> Action item: Please return each record exactly as it stands.

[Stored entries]
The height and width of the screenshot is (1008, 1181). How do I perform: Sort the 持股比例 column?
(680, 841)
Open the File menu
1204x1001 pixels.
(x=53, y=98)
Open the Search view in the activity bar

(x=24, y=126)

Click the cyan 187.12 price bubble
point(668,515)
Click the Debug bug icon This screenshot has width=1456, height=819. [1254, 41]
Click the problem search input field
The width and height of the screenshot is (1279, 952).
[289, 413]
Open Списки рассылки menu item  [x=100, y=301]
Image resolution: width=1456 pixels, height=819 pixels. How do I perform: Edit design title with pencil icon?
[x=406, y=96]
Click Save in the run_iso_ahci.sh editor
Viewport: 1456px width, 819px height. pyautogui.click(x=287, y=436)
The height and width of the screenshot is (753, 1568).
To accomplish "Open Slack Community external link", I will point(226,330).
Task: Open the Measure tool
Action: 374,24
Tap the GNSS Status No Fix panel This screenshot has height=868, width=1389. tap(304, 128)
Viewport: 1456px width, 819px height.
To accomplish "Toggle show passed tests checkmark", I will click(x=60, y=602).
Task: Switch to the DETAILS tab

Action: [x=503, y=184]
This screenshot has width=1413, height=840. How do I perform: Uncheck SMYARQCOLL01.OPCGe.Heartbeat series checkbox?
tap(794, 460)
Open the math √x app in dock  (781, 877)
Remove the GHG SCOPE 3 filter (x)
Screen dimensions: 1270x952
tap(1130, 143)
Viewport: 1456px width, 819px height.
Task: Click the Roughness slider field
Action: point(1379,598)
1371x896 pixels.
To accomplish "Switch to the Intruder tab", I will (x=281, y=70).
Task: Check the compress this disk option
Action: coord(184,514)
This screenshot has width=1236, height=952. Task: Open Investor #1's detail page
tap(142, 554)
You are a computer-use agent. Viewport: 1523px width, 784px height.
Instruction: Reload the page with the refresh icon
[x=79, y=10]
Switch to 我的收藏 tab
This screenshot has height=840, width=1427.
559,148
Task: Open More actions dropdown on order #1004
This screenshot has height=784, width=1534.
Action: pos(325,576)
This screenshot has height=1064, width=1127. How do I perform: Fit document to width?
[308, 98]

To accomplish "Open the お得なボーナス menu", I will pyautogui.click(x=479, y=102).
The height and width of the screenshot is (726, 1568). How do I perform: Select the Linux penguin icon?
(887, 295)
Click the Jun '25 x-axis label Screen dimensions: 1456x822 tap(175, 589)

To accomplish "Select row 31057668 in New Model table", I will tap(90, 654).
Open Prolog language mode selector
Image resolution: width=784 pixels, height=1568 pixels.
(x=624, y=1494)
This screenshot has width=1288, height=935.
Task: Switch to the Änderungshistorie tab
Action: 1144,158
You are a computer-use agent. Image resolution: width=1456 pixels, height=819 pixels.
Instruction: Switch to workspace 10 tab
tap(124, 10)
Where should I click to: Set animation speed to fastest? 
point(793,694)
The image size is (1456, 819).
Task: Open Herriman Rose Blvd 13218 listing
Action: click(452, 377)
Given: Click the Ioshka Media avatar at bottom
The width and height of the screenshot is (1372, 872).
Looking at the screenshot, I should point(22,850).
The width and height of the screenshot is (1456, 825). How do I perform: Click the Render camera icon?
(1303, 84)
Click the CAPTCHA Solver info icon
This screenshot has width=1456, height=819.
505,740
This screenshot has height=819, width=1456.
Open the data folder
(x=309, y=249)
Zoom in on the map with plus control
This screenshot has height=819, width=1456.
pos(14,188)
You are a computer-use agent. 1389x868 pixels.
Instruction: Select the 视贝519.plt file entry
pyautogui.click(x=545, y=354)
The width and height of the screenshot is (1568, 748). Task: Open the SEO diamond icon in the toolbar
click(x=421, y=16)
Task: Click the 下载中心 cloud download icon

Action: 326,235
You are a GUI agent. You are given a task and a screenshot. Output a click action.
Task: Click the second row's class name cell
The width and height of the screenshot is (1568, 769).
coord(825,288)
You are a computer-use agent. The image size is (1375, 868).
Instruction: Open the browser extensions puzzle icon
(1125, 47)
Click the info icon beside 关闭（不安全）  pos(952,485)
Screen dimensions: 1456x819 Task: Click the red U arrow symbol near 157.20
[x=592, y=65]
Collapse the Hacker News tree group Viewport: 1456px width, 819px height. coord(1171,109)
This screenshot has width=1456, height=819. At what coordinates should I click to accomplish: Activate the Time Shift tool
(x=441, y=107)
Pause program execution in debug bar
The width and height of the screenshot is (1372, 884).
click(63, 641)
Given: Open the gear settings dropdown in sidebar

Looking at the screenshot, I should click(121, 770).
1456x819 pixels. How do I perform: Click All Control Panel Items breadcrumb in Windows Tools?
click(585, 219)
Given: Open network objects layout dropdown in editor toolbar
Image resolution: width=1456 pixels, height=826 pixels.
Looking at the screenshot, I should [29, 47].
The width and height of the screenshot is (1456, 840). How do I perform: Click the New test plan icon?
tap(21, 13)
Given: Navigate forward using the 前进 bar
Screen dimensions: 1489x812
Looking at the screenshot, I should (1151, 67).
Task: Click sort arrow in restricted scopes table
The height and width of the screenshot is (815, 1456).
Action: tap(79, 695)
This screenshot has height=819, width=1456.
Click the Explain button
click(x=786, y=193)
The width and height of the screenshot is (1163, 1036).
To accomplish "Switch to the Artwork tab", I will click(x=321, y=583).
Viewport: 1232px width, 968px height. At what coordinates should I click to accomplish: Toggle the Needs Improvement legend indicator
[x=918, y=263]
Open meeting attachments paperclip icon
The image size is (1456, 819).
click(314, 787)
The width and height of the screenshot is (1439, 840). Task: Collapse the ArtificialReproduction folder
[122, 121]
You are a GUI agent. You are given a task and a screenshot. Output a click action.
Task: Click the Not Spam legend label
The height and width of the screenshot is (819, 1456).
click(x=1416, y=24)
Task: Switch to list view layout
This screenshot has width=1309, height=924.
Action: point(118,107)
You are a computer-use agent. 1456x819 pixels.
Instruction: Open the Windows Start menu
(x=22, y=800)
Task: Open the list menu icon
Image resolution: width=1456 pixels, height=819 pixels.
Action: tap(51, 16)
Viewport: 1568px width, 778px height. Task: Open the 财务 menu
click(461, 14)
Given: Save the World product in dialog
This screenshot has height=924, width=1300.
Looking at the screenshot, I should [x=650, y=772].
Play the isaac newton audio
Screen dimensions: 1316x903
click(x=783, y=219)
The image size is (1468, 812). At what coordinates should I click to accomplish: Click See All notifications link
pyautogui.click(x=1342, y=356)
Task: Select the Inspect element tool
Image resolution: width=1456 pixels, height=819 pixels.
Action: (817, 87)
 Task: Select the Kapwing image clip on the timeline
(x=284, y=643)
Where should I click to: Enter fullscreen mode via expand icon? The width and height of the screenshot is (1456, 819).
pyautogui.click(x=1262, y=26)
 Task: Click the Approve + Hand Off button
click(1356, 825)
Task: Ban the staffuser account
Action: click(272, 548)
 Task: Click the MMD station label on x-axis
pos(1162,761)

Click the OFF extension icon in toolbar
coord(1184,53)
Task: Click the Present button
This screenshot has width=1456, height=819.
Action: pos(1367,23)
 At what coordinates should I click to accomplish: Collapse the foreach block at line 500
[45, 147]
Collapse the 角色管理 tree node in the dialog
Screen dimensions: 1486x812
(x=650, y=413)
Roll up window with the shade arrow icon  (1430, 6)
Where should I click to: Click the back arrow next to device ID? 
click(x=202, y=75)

> Solution for this exercise:
The height and width of the screenshot is (1008, 1181). How do I perform: Sort the 持股比例 column?
(680, 841)
Open the File menu
1204x1001 pixels.
(x=53, y=98)
Open the Search view in the activity bar

(x=24, y=126)

Click the cyan 187.12 price bubble
point(668,515)
Click the Debug bug icon This screenshot has width=1456, height=819. [1254, 41]
Click the problem search input field
The width and height of the screenshot is (1279, 952).
[289, 413]
Open Списки рассылки menu item  [x=100, y=301]
Image resolution: width=1456 pixels, height=819 pixels. How do I perform: Edit design title with pencil icon?
[x=406, y=96]
Click Save in the run_iso_ahci.sh editor
Viewport: 1456px width, 819px height. pyautogui.click(x=287, y=436)
The height and width of the screenshot is (753, 1568).
To accomplish "Open Slack Community external link", I will point(226,330).
Task: Open the Measure tool
Action: 374,24
Tap the GNSS Status No Fix panel This screenshot has height=868, width=1389. tap(304, 128)
Viewport: 1456px width, 819px height.
To accomplish "Toggle show passed tests checkmark", I will click(x=60, y=602).
Task: Switch to the DETAILS tab

Action: [x=503, y=184]
This screenshot has width=1413, height=840. How do I perform: Uncheck SMYARQCOLL01.OPCGe.Heartbeat series checkbox?
tap(794, 460)
Open the math √x app in dock  (781, 877)
Remove the GHG SCOPE 3 filter (x)
Screen dimensions: 1270x952
tap(1130, 143)
Viewport: 1456px width, 819px height.
Task: Click the Roughness slider field
Action: point(1379,598)
1371x896 pixels.
To accomplish "Switch to the Intruder tab", I will (x=281, y=70).
Task: Check the compress this disk option
Action: coord(184,514)
This screenshot has width=1236, height=952. Task: Open Investor #1's detail page
tap(142, 554)
You are a computer-use agent. Viewport: 1523px width, 784px height.
Instruction: Reload the page with the refresh icon
[x=79, y=10]
Switch to 我的收藏 tab
This screenshot has height=840, width=1427.
559,148
Task: Open More actions dropdown on order #1004
This screenshot has height=784, width=1534.
Action: pos(325,576)
This screenshot has height=1064, width=1127. How do I perform: Fit document to width?
[308, 98]

To accomplish "Open the お得なボーナス menu", I will pyautogui.click(x=479, y=102).
The height and width of the screenshot is (726, 1568). How do I perform: Select the Linux penguin icon?
(887, 295)
Click the Jun '25 x-axis label Screen dimensions: 1456x822 tap(175, 589)

To accomplish "Select row 31057668 in New Model table", I will tap(90, 654).
Open Prolog language mode selector
Image resolution: width=784 pixels, height=1568 pixels.
(x=624, y=1494)
This screenshot has width=1288, height=935.
Task: Switch to the Änderungshistorie tab
Action: 1144,158
You are a computer-use agent. Image resolution: width=1456 pixels, height=819 pixels.
Instruction: Switch to workspace 10 tab
tap(124, 10)
Where should I click to: Set animation speed to fastest? 
point(793,694)
The image size is (1456, 819).
Task: Open Herriman Rose Blvd 13218 listing
Action: click(452, 377)
Given: Click the Ioshka Media avatar at bottom
The width and height of the screenshot is (1372, 872).
Looking at the screenshot, I should point(22,850).
The width and height of the screenshot is (1456, 825). How do I perform: Click the Render camera icon?
(1303, 84)
Click the CAPTCHA Solver info icon
This screenshot has width=1456, height=819.
505,740
This screenshot has height=819, width=1456.
Open the data folder
(x=309, y=249)
Zoom in on the map with plus control
This screenshot has height=819, width=1456.
pos(14,188)
You are a computer-use agent. 1389x868 pixels.
Instruction: Select the 视贝519.plt file entry
pyautogui.click(x=545, y=354)
The width and height of the screenshot is (1568, 748). Task: Open the SEO diamond icon in the toolbar
click(x=421, y=16)
Task: Click the 下载中心 cloud download icon

Action: 326,235
You are a GUI agent. You are given a task and a screenshot. Output a click action.
Task: Click the second row's class name cell
The width and height of the screenshot is (1568, 769).
coord(825,288)
You are a computer-use agent. The image size is (1375, 868).
Instruction: Open the browser extensions puzzle icon
(1125, 47)
Click the info icon beside 关闭（不安全）  pos(952,485)
Screen dimensions: 1456x819 Task: Click the red U arrow symbol near 157.20
[x=592, y=65]
Collapse the Hacker News tree group Viewport: 1456px width, 819px height. coord(1171,109)
This screenshot has width=1456, height=819. At what coordinates should I click to accomplish: Activate the Time Shift tool
(x=441, y=107)
Pause program execution in debug bar
The width and height of the screenshot is (1372, 884).
click(63, 641)
Given: Open the gear settings dropdown in sidebar

Looking at the screenshot, I should click(121, 770).
1456x819 pixels. How do I perform: Click All Control Panel Items breadcrumb in Windows Tools?
click(585, 219)
Given: Open network objects layout dropdown in editor toolbar
Image resolution: width=1456 pixels, height=826 pixels.
Looking at the screenshot, I should [29, 47].
The width and height of the screenshot is (1456, 840). How do I perform: Click the New test plan icon?
tap(21, 13)
Given: Navigate forward using the 前进 bar
Screen dimensions: 1489x812
Looking at the screenshot, I should (1151, 67).
Task: Click sort arrow in restricted scopes table
The height and width of the screenshot is (815, 1456).
Action: tap(79, 695)
This screenshot has height=819, width=1456.
Click the Explain button
click(x=786, y=193)
The width and height of the screenshot is (1163, 1036).
To accomplish "Switch to the Artwork tab", I will click(x=321, y=583).
Viewport: 1232px width, 968px height. At what coordinates should I click to accomplish: Toggle the Needs Improvement legend indicator
[x=918, y=263]
Open meeting attachments paperclip icon
The image size is (1456, 819).
click(314, 787)
The width and height of the screenshot is (1439, 840). Task: Collapse the ArtificialReproduction folder
[122, 121]
You are a GUI agent. You are given a task and a screenshot. Output a click action.
Task: Click the Not Spam legend label
The height and width of the screenshot is (819, 1456).
click(x=1416, y=24)
Task: Switch to list view layout
This screenshot has width=1309, height=924.
Action: point(118,107)
You are a computer-use agent. 1456x819 pixels.
Instruction: Open the Windows Start menu
(x=22, y=800)
Task: Open the list menu icon
Image resolution: width=1456 pixels, height=819 pixels.
Action: tap(51, 16)
Viewport: 1568px width, 778px height. Task: Open the 财务 menu
click(461, 14)
Given: Save the World product in dialog
This screenshot has height=924, width=1300.
Looking at the screenshot, I should [x=650, y=772].
Play the isaac newton audio
Screen dimensions: 1316x903
click(x=783, y=219)
The image size is (1468, 812). At what coordinates should I click to accomplish: Click See All notifications link
pyautogui.click(x=1342, y=356)
Task: Select the Inspect element tool
Image resolution: width=1456 pixels, height=819 pixels.
Action: (817, 87)
 Task: Select the Kapwing image clip on the timeline
(x=284, y=643)
Where should I click to: Enter fullscreen mode via expand icon? The width and height of the screenshot is (1456, 819).
pyautogui.click(x=1262, y=26)
 Task: Click the Approve + Hand Off button
click(1356, 825)
Task: Ban the staffuser account
Action: click(272, 548)
 Task: Click the MMD station label on x-axis
pos(1162,761)

Click the OFF extension icon in toolbar
coord(1184,53)
Task: Click the Present button
This screenshot has width=1456, height=819.
Action: pos(1367,23)
 At what coordinates should I click to accomplish: Collapse the foreach block at line 500
[45, 147]
Collapse the 角色管理 tree node in the dialog
Screen dimensions: 1486x812
(x=650, y=413)
Roll up window with the shade arrow icon  (1430, 6)
Where should I click to: Click the back arrow next to device ID? 
click(x=202, y=75)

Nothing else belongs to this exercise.